• Your instructions: Without including any pictures, write out all the records word for word.

════════

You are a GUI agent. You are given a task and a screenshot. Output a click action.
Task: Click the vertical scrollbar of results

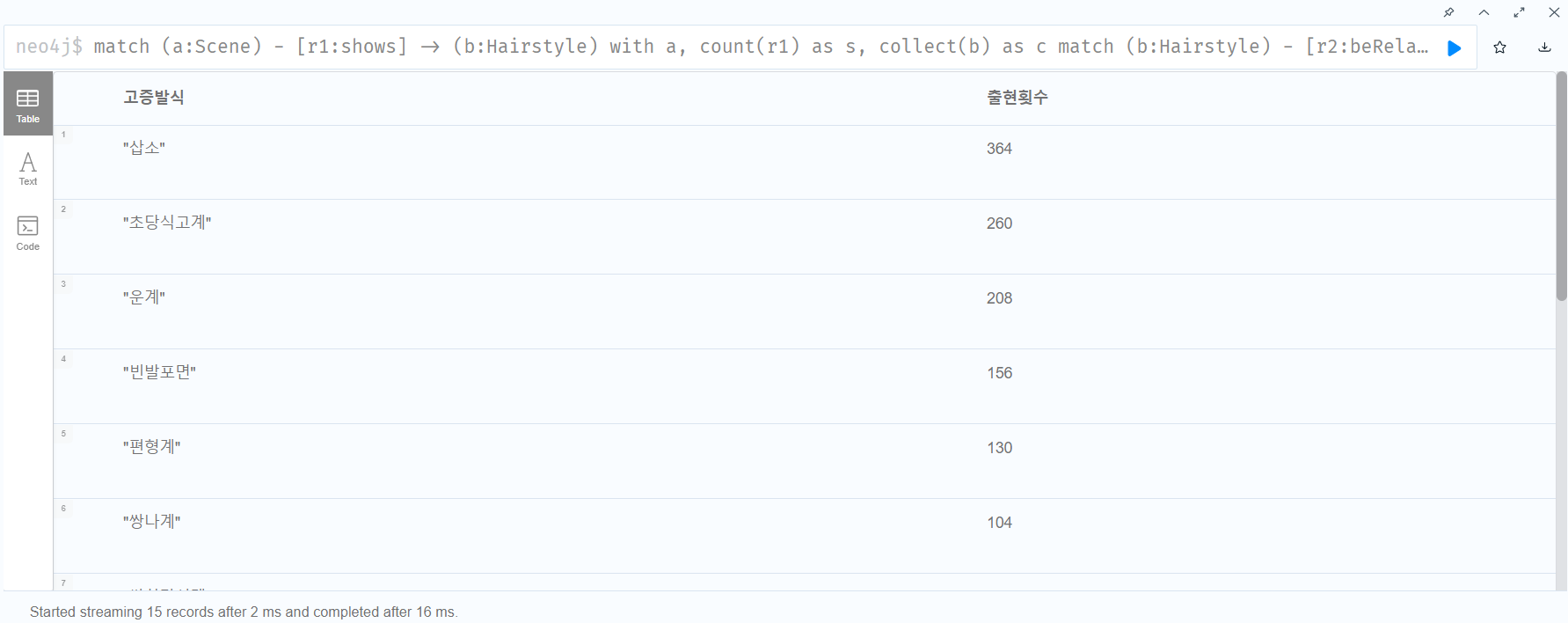(x=1561, y=187)
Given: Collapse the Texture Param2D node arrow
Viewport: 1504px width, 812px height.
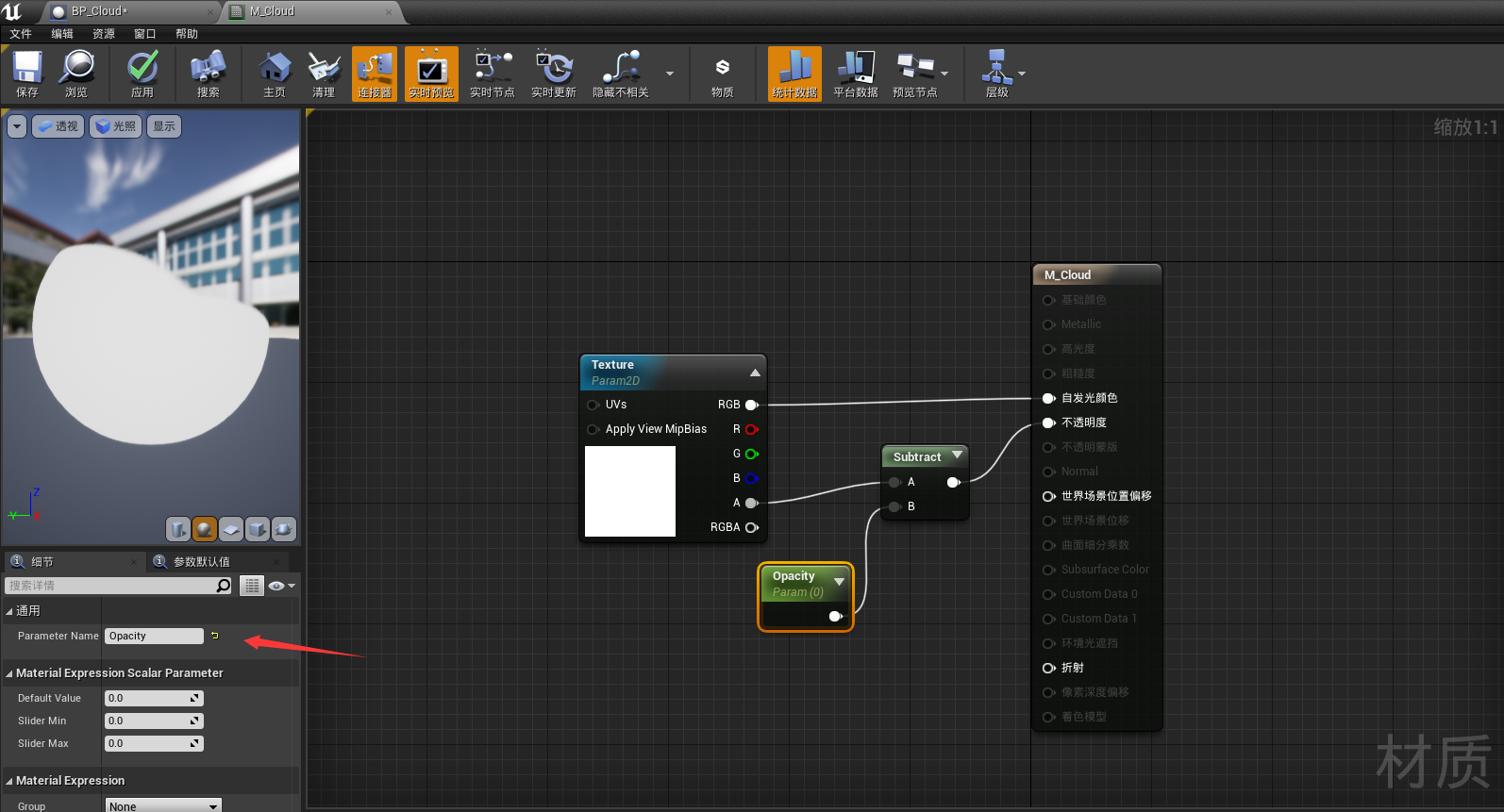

════════

• Answer to this exercise:
You are a GUI agent. You are given a task and a screenshot. Output a click action.
Task: Click the vertical scrollbar of results

(x=1561, y=187)
Given: Collapse the Texture Param2D node arrow
Viewport: 1504px width, 812px height.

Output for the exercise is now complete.